I’m a vegetarian. Kind of. At home I’ll only cook vegetarian food. After watching Cow-spiracy and other documentaries on the meat industries, I decided to do the environment a solid and go green.
But not when I get invited to someone’s home for dinner. Then I’ll eat what’s cooking. I’m not one of those obnoxious tree-huggers with a loudspeaker who insist on making a public statement and putting it on Instagram. “Sorry, but the candles on this table are not vegan, I can’t sit here. #beesarepeopletoo” Go sit on a pineapple. They’re vegan.
Recently I caved in to the idea of biltong. It didn’t take much convincing. I’m weak. One “home-made biltong” video on YouTube later and I woke up at the hardware store. Making a biltong dryer is insanely simple. I could buy beef jerky in Sweden, but it’s expensive and tastes like a vegan candle.
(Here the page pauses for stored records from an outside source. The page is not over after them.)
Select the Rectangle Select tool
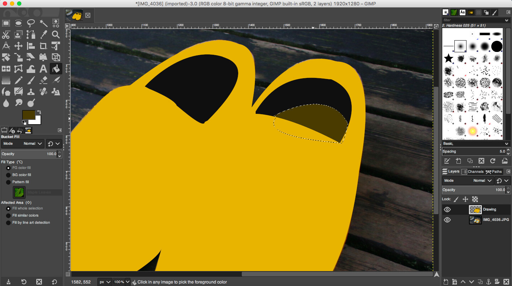This screenshot has width=512, height=286. click(6, 23)
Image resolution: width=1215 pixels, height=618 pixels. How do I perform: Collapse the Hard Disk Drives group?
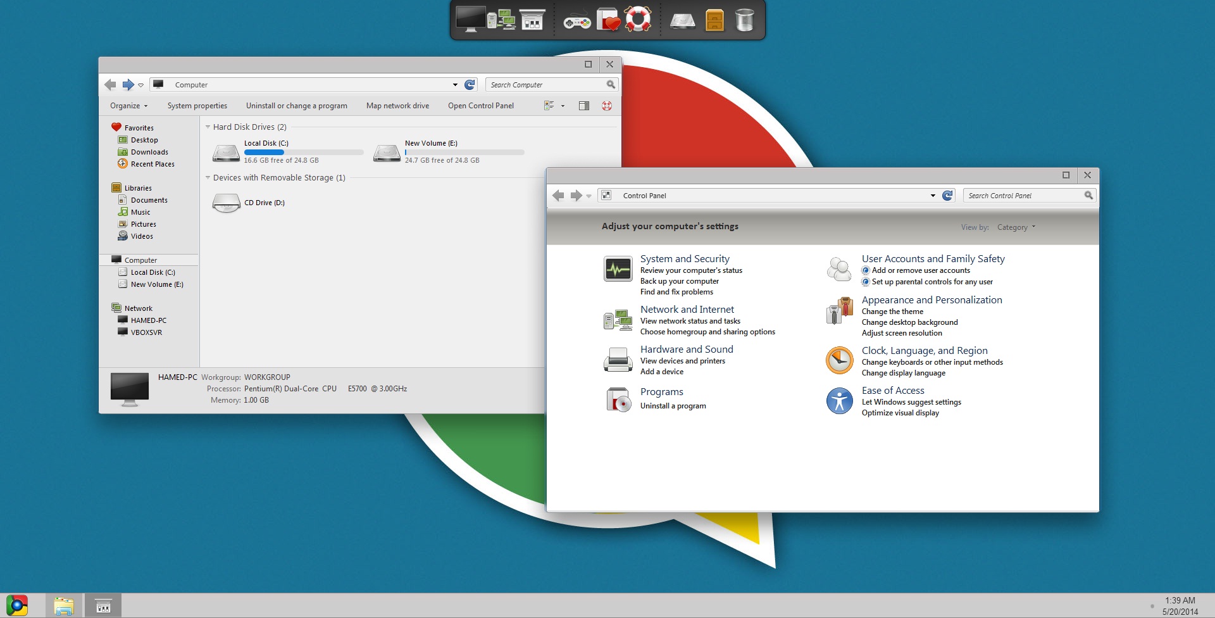(208, 127)
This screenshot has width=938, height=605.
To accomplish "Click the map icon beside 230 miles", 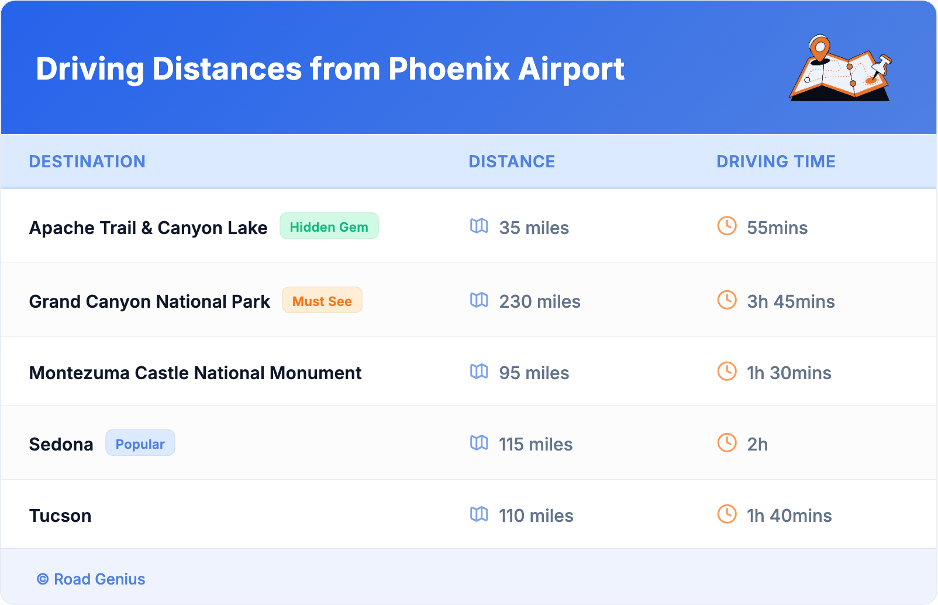I will [479, 300].
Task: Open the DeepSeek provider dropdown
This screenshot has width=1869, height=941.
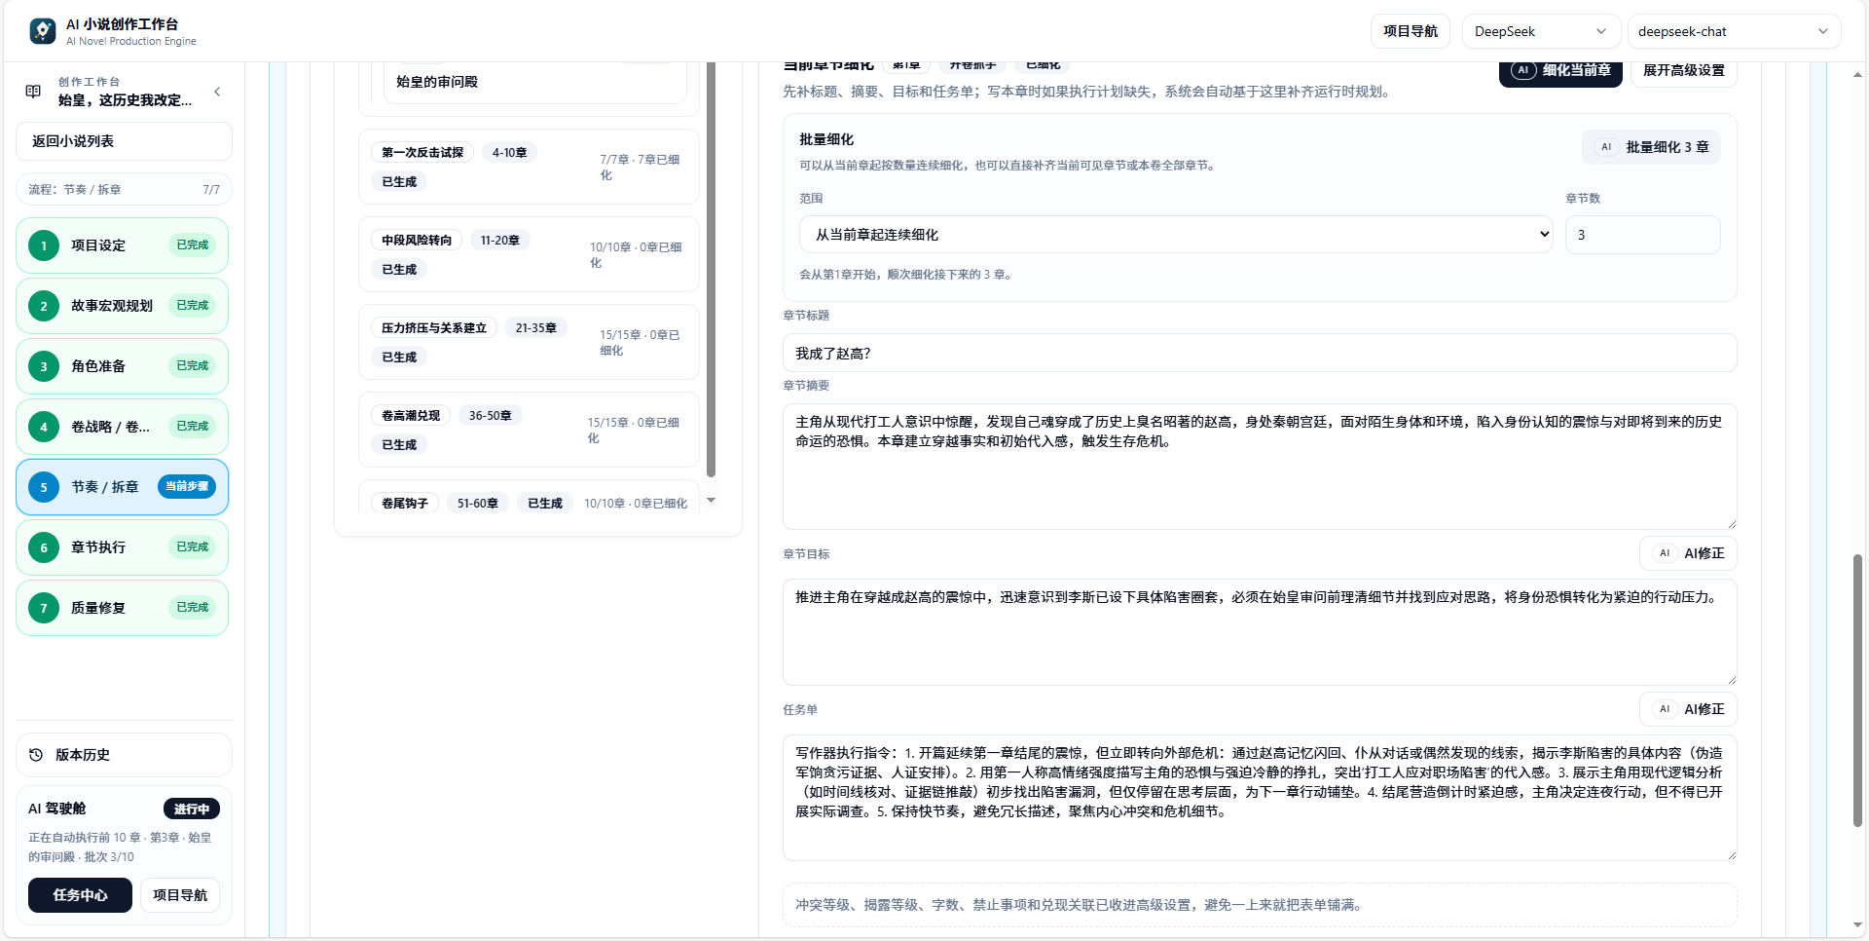Action: [1541, 30]
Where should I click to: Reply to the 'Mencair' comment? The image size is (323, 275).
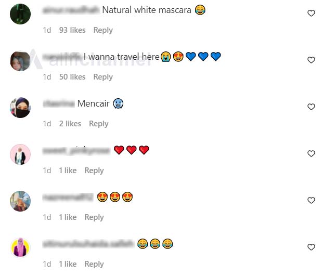(x=99, y=124)
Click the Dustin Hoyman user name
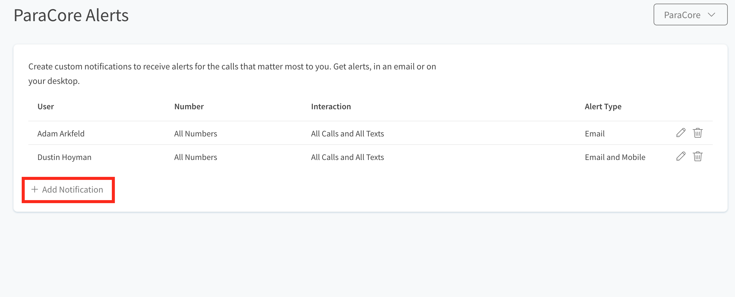Image resolution: width=735 pixels, height=297 pixels. point(64,157)
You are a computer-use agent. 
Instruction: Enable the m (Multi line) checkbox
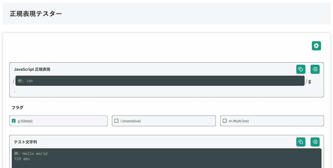225,121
Finding a butcher was surprisingly difficult and the price of meat obviously follows the gold index. Then I remembered that this isn’t a banana republic with livestock grazing at the airport. Gone are the days when flat goat off the runway was on special.
My home now smells like a dead animal. A delicious dead animal, marinaded in red wine vinegar and spiced with pepper and coriander. I’ve decided that biltong is a vegetable (bovine flora) and cows produce too much methane. We should eat them. You’re welcome, Nature.